-------- TASK MATERIAL --------

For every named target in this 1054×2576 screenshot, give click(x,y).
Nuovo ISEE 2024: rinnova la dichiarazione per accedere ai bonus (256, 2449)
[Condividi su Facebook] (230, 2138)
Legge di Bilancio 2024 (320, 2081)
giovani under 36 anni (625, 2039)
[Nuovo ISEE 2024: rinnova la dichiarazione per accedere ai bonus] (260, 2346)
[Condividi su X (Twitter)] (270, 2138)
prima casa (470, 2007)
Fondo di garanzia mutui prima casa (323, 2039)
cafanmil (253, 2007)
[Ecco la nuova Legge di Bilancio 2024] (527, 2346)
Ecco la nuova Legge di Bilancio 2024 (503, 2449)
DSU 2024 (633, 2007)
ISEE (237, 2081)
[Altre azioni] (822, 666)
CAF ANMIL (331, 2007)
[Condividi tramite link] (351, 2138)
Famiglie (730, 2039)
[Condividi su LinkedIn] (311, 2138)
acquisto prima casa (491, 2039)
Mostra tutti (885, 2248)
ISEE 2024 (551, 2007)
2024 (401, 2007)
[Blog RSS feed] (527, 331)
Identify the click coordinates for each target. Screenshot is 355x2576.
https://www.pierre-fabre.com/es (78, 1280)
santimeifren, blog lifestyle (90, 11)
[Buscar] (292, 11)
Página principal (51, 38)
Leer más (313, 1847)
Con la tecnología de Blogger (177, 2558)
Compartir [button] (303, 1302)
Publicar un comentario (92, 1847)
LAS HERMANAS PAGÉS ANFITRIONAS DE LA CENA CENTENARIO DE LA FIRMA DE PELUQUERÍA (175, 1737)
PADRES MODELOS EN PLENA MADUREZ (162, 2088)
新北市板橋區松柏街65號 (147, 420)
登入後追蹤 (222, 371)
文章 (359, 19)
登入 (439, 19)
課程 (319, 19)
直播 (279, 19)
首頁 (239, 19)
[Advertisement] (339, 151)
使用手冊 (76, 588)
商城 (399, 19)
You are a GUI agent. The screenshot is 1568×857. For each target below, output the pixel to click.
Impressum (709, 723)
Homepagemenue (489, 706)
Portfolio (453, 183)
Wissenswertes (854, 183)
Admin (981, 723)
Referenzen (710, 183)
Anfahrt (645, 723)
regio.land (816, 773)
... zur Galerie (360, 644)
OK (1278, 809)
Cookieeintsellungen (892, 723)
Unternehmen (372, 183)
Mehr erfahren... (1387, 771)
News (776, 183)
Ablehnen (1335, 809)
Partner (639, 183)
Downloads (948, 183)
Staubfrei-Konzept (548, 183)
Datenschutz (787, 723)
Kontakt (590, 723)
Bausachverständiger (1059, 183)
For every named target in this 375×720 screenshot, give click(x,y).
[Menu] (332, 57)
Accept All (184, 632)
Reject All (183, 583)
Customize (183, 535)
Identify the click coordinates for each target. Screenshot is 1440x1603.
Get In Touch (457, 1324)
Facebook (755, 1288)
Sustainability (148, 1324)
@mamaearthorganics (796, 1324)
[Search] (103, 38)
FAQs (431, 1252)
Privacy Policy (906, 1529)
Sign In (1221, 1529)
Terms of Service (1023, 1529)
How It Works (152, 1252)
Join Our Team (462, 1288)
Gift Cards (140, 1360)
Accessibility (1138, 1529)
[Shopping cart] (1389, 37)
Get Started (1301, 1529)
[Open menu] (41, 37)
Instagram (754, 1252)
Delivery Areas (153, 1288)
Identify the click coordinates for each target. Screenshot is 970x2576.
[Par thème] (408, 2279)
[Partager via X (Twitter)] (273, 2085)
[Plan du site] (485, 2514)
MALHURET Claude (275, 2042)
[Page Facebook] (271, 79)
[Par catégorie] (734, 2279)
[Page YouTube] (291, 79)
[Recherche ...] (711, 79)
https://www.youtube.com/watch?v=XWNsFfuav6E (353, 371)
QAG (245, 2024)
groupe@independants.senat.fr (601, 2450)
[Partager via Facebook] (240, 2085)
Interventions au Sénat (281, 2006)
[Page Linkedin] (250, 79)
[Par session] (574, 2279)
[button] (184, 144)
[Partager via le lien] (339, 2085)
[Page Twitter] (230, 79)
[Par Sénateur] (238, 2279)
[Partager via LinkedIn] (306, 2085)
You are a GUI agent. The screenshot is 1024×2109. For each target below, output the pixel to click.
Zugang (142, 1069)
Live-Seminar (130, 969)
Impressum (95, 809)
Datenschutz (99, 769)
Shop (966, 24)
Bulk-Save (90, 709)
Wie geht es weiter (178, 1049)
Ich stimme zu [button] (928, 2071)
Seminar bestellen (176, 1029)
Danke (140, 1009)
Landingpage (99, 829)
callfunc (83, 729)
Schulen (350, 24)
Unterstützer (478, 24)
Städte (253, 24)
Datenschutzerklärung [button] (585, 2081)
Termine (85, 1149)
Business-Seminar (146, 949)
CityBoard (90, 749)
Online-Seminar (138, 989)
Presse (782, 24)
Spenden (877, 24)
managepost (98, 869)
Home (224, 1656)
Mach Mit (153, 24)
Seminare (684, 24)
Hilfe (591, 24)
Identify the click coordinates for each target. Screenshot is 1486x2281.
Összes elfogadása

--------

*REQUIRED WORK*. Copy out every one of these rows word for word.

*CORRECT RESPONSE*.
For every named target in this 1054×2576 screenshot, give click(x,y).
Nuovo ISEE 2024: rinnova la dichiarazione per accedere ai bonus (256, 2449)
[Condividi su Facebook] (230, 2138)
Legge di Bilancio 2024 (320, 2081)
giovani under 36 anni (625, 2039)
[Nuovo ISEE 2024: rinnova la dichiarazione per accedere ai bonus] (260, 2346)
[Condividi su X (Twitter)] (270, 2138)
prima casa (470, 2007)
Fondo di garanzia mutui prima casa (323, 2039)
cafanmil (253, 2007)
[Ecco la nuova Legge di Bilancio 2024] (527, 2346)
Ecco la nuova Legge di Bilancio 2024 (503, 2449)
DSU 2024 (633, 2007)
ISEE (237, 2081)
[Altre azioni] (822, 666)
CAF ANMIL (331, 2007)
[Condividi tramite link] (351, 2138)
Famiglie (730, 2039)
[Condividi su LinkedIn] (311, 2138)
acquisto prima casa (491, 2039)
Mostra tutti (885, 2248)
ISEE 2024 (551, 2007)
2024 (401, 2007)
[Blog RSS feed] (527, 331)
Identify the click coordinates for each target. Screenshot is 355x2576.
https://www.pierre-fabre.com/es (78, 1280)
santimeifren, blog lifestyle (90, 11)
[Buscar] (292, 11)
Página principal (51, 38)
Leer más (313, 1847)
Con la tecnología de Blogger (177, 2558)
Compartir [button] (303, 1302)
Publicar un comentario (92, 1847)
LAS HERMANAS PAGÉS ANFITRIONAS DE LA CENA CENTENARIO DE LA FIRMA DE PELUQUERÍA (175, 1737)
PADRES MODELOS EN PLENA MADUREZ (162, 2088)
新北市板橋區松柏街65號 (147, 420)
登入後追蹤 (222, 371)
文章 (359, 19)
登入 (439, 19)
課程 (319, 19)
直播 (279, 19)
首頁 (239, 19)
[Advertisement] (339, 151)
使用手冊 (76, 588)
商城 (399, 19)
You are a GUI agent. The screenshot is 1568×857. For each target below, output the pixel to click.
Impressum (709, 723)
Homepagemenue (489, 706)
Portfolio (453, 183)
Wissenswertes (854, 183)
Admin (981, 723)
Referenzen (710, 183)
Anfahrt (645, 723)
regio.land (816, 773)
... zur Galerie (360, 644)
OK (1278, 809)
Cookieeintsellungen (892, 723)
Unternehmen (372, 183)
Mehr erfahren... (1387, 771)
News (776, 183)
Ablehnen (1335, 809)
Partner (639, 183)
Downloads (948, 183)
Staubfrei-Konzept (548, 183)
Datenschutz (787, 723)
Kontakt (590, 723)
Bausachverständiger (1059, 183)
For every named target in this 375×720 screenshot, give click(x,y).
[Menu] (332, 57)
Accept All (184, 632)
Reject All (183, 583)
Customize (183, 535)
Identify the click coordinates for each target. Screenshot is 1440x1603.
Get In Touch (457, 1324)
Facebook (755, 1288)
Sustainability (148, 1324)
@mamaearthorganics (796, 1324)
[Search] (103, 38)
FAQs (431, 1252)
Privacy Policy (906, 1529)
Sign In (1221, 1529)
Terms of Service (1023, 1529)
How It Works (152, 1252)
Join Our Team (462, 1288)
Gift Cards (140, 1360)
Accessibility (1138, 1529)
[Shopping cart] (1389, 37)
Get Started (1301, 1529)
[Open menu] (41, 37)
Instagram (754, 1252)
Delivery Areas (153, 1288)
Identify the click coordinates for each target. Screenshot is 970x2576.
[Par thème] (408, 2279)
[Partager via X (Twitter)] (273, 2085)
[Plan du site] (485, 2514)
MALHURET Claude (275, 2042)
[Page Facebook] (271, 79)
[Par catégorie] (734, 2279)
[Page YouTube] (291, 79)
[Recherche ...] (711, 79)
https://www.youtube.com/watch?v=XWNsFfuav6E (353, 371)
QAG (245, 2024)
groupe@independants.senat.fr (601, 2450)
[Partager via Facebook] (240, 2085)
Interventions au Sénat (281, 2006)
[Page Linkedin] (250, 79)
[Par session] (574, 2279)
[button] (184, 144)
[Partager via le lien] (339, 2085)
[Page Twitter] (230, 79)
[Par Sénateur] (238, 2279)
[Partager via LinkedIn] (306, 2085)
You are a GUI agent. The screenshot is 1024×2109. For each target below, output the pixel to click.
Zugang (142, 1069)
Live-Seminar (130, 969)
Impressum (95, 809)
Datenschutz (99, 769)
Shop (966, 24)
Bulk-Save (90, 709)
Wie geht es weiter (178, 1049)
Ich stimme zu [button] (928, 2071)
Seminar bestellen (176, 1029)
Danke (140, 1009)
Landingpage (99, 829)
callfunc (83, 729)
Schulen (350, 24)
Unterstützer (478, 24)
Städte (253, 24)
Datenschutzerklärung [button] (585, 2081)
Termine (85, 1149)
Business-Seminar (146, 949)
CityBoard (90, 749)
Online-Seminar (138, 989)
Presse (782, 24)
Spenden (877, 24)
managepost (98, 869)
Home (224, 1656)
Mach Mit (153, 24)
Seminare (684, 24)
Hilfe (591, 24)
Identify the click coordinates for each target. Screenshot is 1486x2281.
Összes elfogadása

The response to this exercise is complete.